As Hurricane Dean pounds Mexico, Texas search and rescue personnel have been ordered to stand down.
Texas Task Force 1 Director Bob McKee said either way team members were ready for the job at hand.
"We were very prepared, thankfully we did not have to call our services into play," McKee said.
More than 200 emergency responders with Texas Task Force 1 and Texas Task Force 2, plus other state rescue teams began their return Wednesday to College Station from San Antonio and Weslaco.
What was the largest coordinated assembly of emergency responders turned into an equal sized demobilization.
It was only a day and a half ago, that McKee and other officials
learned that Texas would be out of harm’s way.
In wake of Hurricane Dean's potential McKee said state authorities thought it was wise not to take a wait and see approach.
They believed it was necessary to bring in a tremendous amount of manpower and equipment in a short time frame.
"It takes so long to spool those things up that if we were to wait to find out for sure it would be too late and people would be killed," McKee said.
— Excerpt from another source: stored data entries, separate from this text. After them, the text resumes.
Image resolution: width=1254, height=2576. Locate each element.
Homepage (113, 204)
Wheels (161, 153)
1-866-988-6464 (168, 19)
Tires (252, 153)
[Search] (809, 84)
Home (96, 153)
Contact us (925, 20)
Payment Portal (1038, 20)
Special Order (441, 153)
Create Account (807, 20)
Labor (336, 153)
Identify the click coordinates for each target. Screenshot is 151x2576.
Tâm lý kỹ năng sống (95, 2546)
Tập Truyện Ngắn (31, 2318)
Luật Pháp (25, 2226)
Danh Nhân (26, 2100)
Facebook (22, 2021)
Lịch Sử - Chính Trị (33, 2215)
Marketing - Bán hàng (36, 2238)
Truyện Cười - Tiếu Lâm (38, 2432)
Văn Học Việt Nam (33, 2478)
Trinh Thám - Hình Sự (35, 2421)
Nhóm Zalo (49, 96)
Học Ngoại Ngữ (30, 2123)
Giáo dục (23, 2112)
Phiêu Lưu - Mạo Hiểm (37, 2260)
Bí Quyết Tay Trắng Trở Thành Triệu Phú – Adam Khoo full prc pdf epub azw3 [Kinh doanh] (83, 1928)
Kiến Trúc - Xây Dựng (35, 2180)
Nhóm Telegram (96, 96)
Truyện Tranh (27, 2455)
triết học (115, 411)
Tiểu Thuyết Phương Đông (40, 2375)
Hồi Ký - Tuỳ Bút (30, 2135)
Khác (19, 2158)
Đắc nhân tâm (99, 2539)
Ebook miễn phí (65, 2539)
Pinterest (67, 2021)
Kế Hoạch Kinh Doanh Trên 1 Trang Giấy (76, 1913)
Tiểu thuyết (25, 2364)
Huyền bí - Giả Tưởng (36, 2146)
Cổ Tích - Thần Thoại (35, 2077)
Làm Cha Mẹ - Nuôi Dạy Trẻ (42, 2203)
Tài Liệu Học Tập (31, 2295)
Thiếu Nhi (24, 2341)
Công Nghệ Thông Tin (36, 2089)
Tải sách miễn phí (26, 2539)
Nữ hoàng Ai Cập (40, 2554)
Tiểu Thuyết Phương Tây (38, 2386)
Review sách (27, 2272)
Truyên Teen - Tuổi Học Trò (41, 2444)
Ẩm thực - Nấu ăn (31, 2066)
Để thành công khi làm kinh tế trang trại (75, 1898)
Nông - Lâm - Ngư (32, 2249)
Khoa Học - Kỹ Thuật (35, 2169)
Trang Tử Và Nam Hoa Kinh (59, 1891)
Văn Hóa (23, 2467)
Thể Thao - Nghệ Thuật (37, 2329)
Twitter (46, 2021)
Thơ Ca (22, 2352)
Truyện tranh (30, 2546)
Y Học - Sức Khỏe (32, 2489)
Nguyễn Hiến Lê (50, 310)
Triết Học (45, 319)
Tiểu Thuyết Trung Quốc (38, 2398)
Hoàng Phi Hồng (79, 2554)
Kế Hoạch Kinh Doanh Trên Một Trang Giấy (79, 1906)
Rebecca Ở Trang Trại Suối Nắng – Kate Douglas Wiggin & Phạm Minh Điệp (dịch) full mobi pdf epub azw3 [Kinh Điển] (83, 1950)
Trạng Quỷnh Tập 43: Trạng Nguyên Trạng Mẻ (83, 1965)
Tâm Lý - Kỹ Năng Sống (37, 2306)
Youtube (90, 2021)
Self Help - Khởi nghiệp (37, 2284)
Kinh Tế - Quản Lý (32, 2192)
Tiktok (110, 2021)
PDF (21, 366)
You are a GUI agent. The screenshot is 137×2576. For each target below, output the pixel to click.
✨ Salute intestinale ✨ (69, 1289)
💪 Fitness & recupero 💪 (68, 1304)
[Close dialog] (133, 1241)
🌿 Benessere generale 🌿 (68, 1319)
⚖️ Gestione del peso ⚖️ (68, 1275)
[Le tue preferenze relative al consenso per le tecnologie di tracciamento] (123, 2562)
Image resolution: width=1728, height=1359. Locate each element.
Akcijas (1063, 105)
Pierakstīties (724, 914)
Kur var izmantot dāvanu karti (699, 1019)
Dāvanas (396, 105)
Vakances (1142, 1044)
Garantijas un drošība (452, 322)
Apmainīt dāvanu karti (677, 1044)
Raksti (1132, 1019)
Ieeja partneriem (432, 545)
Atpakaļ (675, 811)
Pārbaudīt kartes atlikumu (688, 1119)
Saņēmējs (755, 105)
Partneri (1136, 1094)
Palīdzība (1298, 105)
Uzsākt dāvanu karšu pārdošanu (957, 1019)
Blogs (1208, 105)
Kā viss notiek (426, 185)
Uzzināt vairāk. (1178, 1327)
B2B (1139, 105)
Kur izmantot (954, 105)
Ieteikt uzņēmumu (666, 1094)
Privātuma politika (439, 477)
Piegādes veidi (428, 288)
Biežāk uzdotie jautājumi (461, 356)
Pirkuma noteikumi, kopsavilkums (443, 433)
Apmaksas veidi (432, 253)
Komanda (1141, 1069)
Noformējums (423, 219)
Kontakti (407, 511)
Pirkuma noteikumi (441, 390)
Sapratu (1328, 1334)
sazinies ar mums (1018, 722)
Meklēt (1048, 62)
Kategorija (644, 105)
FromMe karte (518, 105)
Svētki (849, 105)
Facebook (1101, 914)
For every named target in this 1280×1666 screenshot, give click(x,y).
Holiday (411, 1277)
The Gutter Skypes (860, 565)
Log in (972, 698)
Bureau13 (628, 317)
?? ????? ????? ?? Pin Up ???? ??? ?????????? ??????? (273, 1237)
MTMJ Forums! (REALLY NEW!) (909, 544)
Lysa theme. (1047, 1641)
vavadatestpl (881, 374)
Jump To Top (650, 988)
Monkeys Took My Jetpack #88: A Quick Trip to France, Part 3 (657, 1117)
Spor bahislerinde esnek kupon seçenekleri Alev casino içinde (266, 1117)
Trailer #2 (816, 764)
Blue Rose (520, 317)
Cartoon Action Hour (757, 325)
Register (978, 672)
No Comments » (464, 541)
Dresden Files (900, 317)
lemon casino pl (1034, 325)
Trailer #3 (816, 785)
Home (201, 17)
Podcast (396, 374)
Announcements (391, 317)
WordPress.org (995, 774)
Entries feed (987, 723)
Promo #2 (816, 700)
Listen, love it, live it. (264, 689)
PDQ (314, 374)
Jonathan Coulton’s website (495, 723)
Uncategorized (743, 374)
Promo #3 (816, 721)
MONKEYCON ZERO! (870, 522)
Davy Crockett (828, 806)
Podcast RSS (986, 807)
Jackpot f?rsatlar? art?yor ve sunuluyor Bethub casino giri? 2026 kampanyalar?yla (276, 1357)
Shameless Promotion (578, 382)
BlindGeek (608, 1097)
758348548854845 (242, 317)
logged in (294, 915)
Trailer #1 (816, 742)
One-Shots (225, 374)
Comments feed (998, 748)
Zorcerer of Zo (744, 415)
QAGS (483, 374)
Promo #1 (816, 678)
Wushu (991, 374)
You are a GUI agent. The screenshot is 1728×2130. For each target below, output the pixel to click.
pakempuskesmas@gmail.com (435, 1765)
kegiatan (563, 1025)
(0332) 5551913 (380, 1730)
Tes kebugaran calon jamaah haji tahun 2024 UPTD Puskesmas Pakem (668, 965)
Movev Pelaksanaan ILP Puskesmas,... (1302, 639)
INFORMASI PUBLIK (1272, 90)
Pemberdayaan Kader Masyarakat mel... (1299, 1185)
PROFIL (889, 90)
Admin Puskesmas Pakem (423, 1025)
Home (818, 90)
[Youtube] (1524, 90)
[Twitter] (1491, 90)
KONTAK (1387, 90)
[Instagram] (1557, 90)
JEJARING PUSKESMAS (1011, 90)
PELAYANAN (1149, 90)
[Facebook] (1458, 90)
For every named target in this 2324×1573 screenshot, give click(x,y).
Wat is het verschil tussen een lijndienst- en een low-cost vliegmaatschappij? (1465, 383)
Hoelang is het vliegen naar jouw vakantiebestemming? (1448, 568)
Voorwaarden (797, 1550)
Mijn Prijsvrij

The mobilization and deployment, however, were not in vain.
"In this case we had an opportunity to test the state's hurricane plan," McKee said.
Officials on the state and local levels were provided with a documented situation they can evaluate.
It demonstrated a real threat that had to be responded to in real time, with people's lives possibly at stake.
McKee said, at this point, it is too early to assess an estimate of just how much the mobilization and demobilization cost, but the state of Texas and possibly FEMA will be handling expenses.